L’asfalto avrebbe dovuto facilitare la gara, ma non bastò a Giovanni Bracco e Riccardo Livocchi, che si alternavano al volante: i due superarono il tempo limite al traguardo, venendo così di fatto squalificati.

Diverso il destino della 250 Monza, anch’essa schierata con i colori della Guastalla e condotta dal patròn della scuderia, Franco Cornacchia, affiancato dall’argentino Enrico Peruchini: per loro ci fu il quinto posto assoluto e il terzo della classe oltre 1500 cc, in una corsa vinta dalla Ferrari 375 Plus di Umberto Maglioli, seguita dall’altra 375, la MM Vignale, di Phil Hill e Richie Ginther. 

Dopo 70 anni, entrambe le barchette sono tornate nelle officine di Ferrari Classiche per un restauro completo nel rispetto delle loro caratteristiche originali

Da quel momento, suggellato dalla fine della gara, il destino delle due Monza si divide. La 250 Monza resta in America Centrale, destinazione Guatemala, acquistata dal locale distributore della Mercedes Manfredo Lippmann, sicuramente affascinato dalla grinta manifestata durante la Carrera che la fa subito dipingere in blu, bianco e oro. La 750 Monza torna in Italia per qualche mese prima di essere ceduta a piloti amatoriali svedesi, che la useranno a fondo in diverse corse fino a un disastroso incidente, nel 1957, seguito da una ricostruzione della carrozzeria non proprio conforme alla originale di Scaglietti. Per entrambe le auto, i successivi settant’anni sono un susseguirsi di trasferimenti al di qua e al di là dell’Oceano, tra Europa e Stati Uniti, fino a tornare - la 750 Monza 0470M nel 1998, la 250 Monza 0442M nel 2007 -, se non proprio a Milano, nei garage di due collezionisti lombardi. 
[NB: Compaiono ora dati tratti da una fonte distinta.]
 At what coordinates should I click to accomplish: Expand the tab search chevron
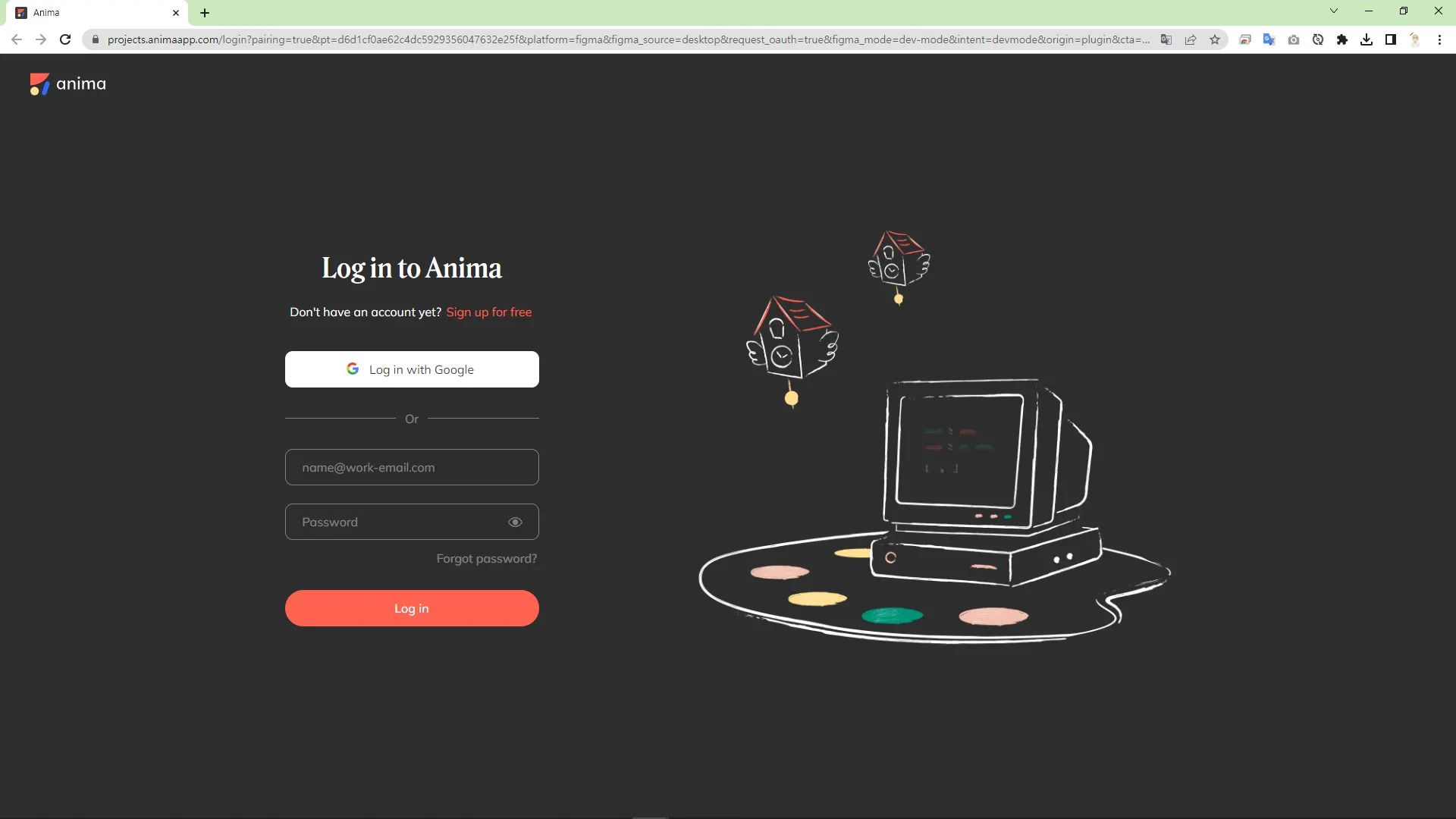[1334, 11]
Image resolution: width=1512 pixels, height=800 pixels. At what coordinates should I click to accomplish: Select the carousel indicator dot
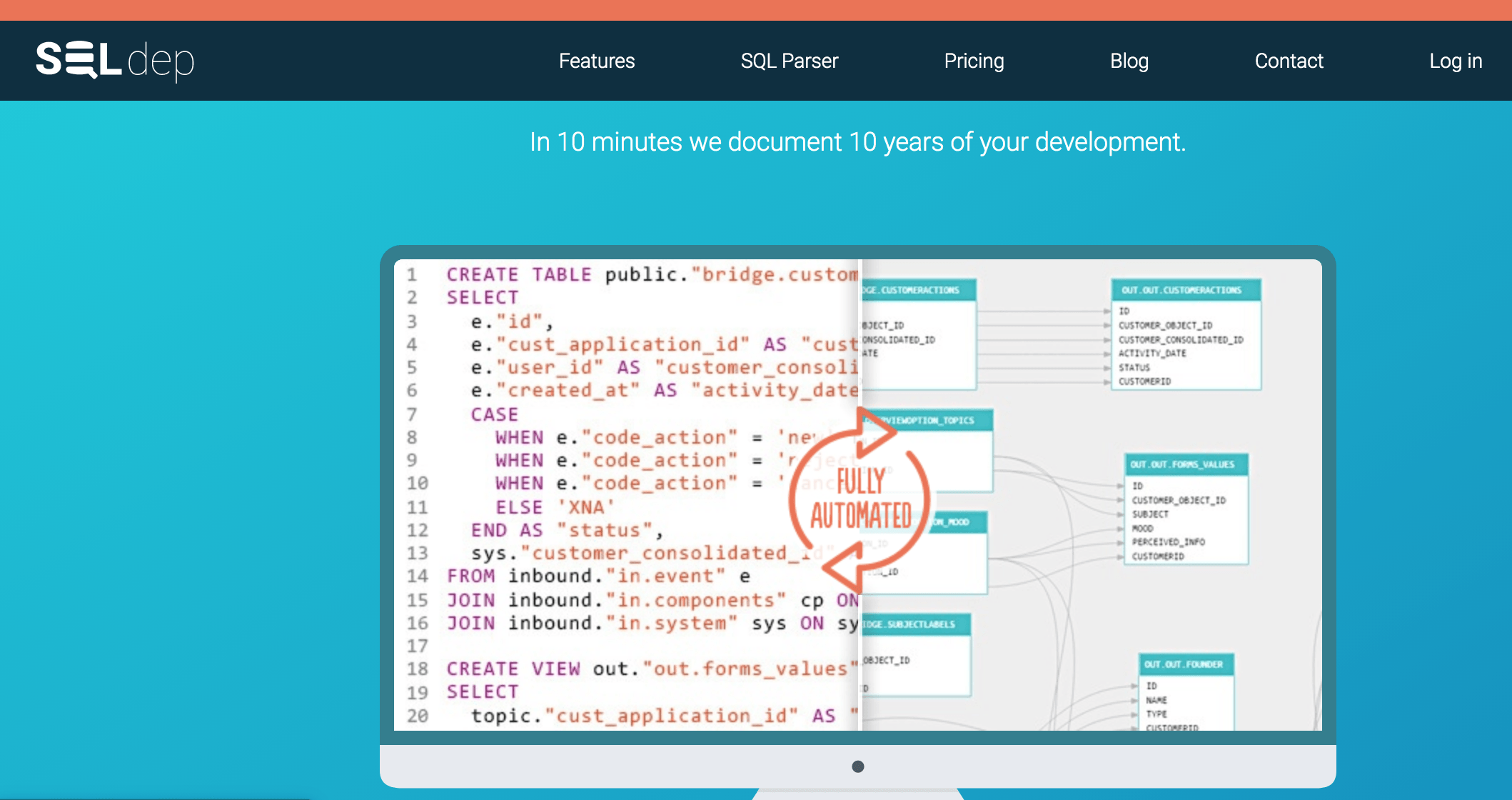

Da quel momento è stato uno sfiorarsi senza mai incontrarsi, in edizioni diverse di eventi come la Mille Miglia o Le Mitiche Sport di Bassano. Poi, però, per gli strani giochi del destino, le due barchette si sono ritrovate insieme nell’officina di Ferrari Classiche quando i due proprietari, inconsapevoli di questa straordinaria combinazione, le hanno trasferite a Maranello per riportarle alla loro originale personalità. Per entrambe ha significato un percorso impegnativo: sostituzione di pezzi non originali, profonda revisione tecnica e ripristino estetico - compreso quello della carrozzeria modificata della 750 e delle sellerie, controllo di tutti gli organi meccanici, con ripristino della loro funzionalità ed efficienza. L’obiettivo, centrato, era quello di ottenere la Certificazione di Ferrari Classiche. E magari vivere insieme un’altra avventura, come quella Carrera Panamericana del ’54.